*WORK INSTRUCTION*: All of the data is to be repeated verbatim.

────────────────────

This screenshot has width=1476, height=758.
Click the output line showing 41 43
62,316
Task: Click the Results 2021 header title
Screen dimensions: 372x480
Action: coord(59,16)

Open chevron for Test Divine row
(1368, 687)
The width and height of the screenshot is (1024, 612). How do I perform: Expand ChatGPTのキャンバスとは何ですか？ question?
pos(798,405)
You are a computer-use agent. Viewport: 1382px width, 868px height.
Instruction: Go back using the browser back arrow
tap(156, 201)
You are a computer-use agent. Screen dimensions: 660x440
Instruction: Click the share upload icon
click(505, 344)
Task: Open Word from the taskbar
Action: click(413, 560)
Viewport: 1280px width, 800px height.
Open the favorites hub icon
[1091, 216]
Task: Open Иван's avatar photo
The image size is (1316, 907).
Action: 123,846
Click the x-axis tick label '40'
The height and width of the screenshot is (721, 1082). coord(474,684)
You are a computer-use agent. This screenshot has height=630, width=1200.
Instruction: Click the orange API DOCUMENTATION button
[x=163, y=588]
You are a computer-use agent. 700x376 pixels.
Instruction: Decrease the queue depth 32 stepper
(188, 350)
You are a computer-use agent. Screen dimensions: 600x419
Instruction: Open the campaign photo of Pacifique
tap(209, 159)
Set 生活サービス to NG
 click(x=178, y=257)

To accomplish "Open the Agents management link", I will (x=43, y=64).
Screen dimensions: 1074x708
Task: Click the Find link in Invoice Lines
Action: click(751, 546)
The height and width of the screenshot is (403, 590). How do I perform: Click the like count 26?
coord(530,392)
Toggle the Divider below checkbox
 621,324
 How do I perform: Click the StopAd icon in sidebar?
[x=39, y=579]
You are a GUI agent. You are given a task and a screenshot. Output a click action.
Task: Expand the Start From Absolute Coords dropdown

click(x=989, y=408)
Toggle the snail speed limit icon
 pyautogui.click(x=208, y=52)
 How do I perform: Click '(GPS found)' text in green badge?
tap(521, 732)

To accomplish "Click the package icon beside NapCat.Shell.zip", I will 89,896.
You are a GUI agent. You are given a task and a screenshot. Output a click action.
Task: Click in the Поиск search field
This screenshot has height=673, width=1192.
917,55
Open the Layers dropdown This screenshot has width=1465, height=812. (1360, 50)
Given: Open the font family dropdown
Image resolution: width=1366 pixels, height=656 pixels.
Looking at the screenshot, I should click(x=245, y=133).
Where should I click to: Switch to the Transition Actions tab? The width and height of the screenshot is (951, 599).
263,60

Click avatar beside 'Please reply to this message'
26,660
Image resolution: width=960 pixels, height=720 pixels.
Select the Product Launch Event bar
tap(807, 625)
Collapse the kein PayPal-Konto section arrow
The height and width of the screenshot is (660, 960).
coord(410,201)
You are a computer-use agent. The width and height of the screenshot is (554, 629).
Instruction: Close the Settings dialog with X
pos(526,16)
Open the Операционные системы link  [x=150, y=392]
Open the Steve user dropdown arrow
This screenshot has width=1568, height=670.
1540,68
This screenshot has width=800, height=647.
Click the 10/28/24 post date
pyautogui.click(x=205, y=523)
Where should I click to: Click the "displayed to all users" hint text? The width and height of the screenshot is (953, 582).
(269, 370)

────────────────────

*EXERCISE ANSWER*:
This screenshot has width=1476, height=758.
Click the output line showing 41 43
62,316
Task: Click the Results 2021 header title
Screen dimensions: 372x480
Action: coord(59,16)

Open chevron for Test Divine row
(1368, 687)
The width and height of the screenshot is (1024, 612). How do I perform: Expand ChatGPTのキャンバスとは何ですか？ question?
pos(798,405)
You are a computer-use agent. Viewport: 1382px width, 868px height.
Instruction: Go back using the browser back arrow
tap(156, 201)
You are a computer-use agent. Screen dimensions: 660x440
Instruction: Click the share upload icon
click(505, 344)
Task: Open Word from the taskbar
Action: click(413, 560)
Viewport: 1280px width, 800px height.
Open the favorites hub icon
[1091, 216]
Task: Open Иван's avatar photo
The image size is (1316, 907).
Action: 123,846
Click the x-axis tick label '40'
The height and width of the screenshot is (721, 1082). coord(474,684)
You are a computer-use agent. This screenshot has height=630, width=1200.
Instruction: Click the orange API DOCUMENTATION button
[x=163, y=588]
You are a computer-use agent. 700x376 pixels.
Instruction: Decrease the queue depth 32 stepper
(188, 350)
You are a computer-use agent. Screen dimensions: 600x419
Instruction: Open the campaign photo of Pacifique
tap(209, 159)
Set 生活サービス to NG
 click(x=178, y=257)

To accomplish "Open the Agents management link", I will (x=43, y=64).
Screen dimensions: 1074x708
Task: Click the Find link in Invoice Lines
Action: click(751, 546)
The height and width of the screenshot is (403, 590). How do I perform: Click the like count 26?
coord(530,392)
Toggle the Divider below checkbox
 621,324
 How do I perform: Click the StopAd icon in sidebar?
[x=39, y=579]
You are a GUI agent. You are given a task and a screenshot. Output a click action.
Task: Expand the Start From Absolute Coords dropdown

click(x=989, y=408)
Toggle the snail speed limit icon
 pyautogui.click(x=208, y=52)
 How do I perform: Click '(GPS found)' text in green badge?
tap(521, 732)

To accomplish "Click the package icon beside NapCat.Shell.zip", I will 89,896.
You are a GUI agent. You are given a task and a screenshot. Output a click action.
Task: Click in the Поиск search field
This screenshot has height=673, width=1192.
917,55
Open the Layers dropdown This screenshot has width=1465, height=812. (1360, 50)
Given: Open the font family dropdown
Image resolution: width=1366 pixels, height=656 pixels.
Looking at the screenshot, I should click(x=245, y=133).
Where should I click to: Switch to the Transition Actions tab? The width and height of the screenshot is (951, 599).
263,60

Click avatar beside 'Please reply to this message'
26,660
Image resolution: width=960 pixels, height=720 pixels.
Select the Product Launch Event bar
tap(807, 625)
Collapse the kein PayPal-Konto section arrow
The height and width of the screenshot is (660, 960).
coord(410,201)
You are a computer-use agent. The width and height of the screenshot is (554, 629).
Instruction: Close the Settings dialog with X
pos(526,16)
Open the Операционные системы link  [x=150, y=392]
Open the Steve user dropdown arrow
This screenshot has width=1568, height=670.
1540,68
This screenshot has width=800, height=647.
Click the 10/28/24 post date
pyautogui.click(x=205, y=523)
Where should I click to: Click the "displayed to all users" hint text? The width and height of the screenshot is (953, 582).
(269, 370)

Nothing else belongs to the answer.